-- Opening Marker --

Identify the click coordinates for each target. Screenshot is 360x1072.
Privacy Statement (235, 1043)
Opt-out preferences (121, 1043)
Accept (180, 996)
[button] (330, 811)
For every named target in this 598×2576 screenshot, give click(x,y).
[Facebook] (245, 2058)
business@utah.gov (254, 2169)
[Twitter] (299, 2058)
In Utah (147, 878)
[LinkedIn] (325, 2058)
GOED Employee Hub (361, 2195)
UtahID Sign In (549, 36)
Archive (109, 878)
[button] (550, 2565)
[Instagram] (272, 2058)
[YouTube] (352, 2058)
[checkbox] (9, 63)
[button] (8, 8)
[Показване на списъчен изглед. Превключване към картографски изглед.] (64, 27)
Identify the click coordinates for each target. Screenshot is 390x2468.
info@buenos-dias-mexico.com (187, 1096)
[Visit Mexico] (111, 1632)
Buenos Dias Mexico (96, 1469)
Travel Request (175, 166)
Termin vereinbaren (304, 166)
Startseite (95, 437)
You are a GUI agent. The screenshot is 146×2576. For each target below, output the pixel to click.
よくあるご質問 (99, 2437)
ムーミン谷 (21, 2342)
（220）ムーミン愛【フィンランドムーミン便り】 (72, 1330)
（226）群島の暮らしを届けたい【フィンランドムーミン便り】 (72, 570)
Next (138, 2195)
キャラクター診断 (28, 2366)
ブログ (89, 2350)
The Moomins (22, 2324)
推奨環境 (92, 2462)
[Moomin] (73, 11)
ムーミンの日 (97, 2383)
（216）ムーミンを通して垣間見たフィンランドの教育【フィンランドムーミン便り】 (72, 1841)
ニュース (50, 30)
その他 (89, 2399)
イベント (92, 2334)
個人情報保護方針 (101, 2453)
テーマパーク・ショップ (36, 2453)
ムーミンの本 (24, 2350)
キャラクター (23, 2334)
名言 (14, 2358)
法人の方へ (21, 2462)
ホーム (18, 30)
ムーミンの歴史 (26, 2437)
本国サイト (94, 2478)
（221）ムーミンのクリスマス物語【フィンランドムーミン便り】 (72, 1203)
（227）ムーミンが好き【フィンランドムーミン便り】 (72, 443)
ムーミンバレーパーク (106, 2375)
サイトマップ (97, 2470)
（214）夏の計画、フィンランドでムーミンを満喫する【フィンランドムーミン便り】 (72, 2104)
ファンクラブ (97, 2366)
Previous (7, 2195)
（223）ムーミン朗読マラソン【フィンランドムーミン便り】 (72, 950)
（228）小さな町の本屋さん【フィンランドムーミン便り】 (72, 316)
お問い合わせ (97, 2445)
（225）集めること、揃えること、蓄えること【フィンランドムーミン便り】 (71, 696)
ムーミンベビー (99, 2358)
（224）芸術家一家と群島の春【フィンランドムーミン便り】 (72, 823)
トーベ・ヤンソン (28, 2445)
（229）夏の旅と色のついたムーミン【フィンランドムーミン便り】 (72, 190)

-- Closing Marker --

What the exercise asks: Going through the lines above one by one, tally those with the word "Identify" and give only the total.

Solution to this task: 2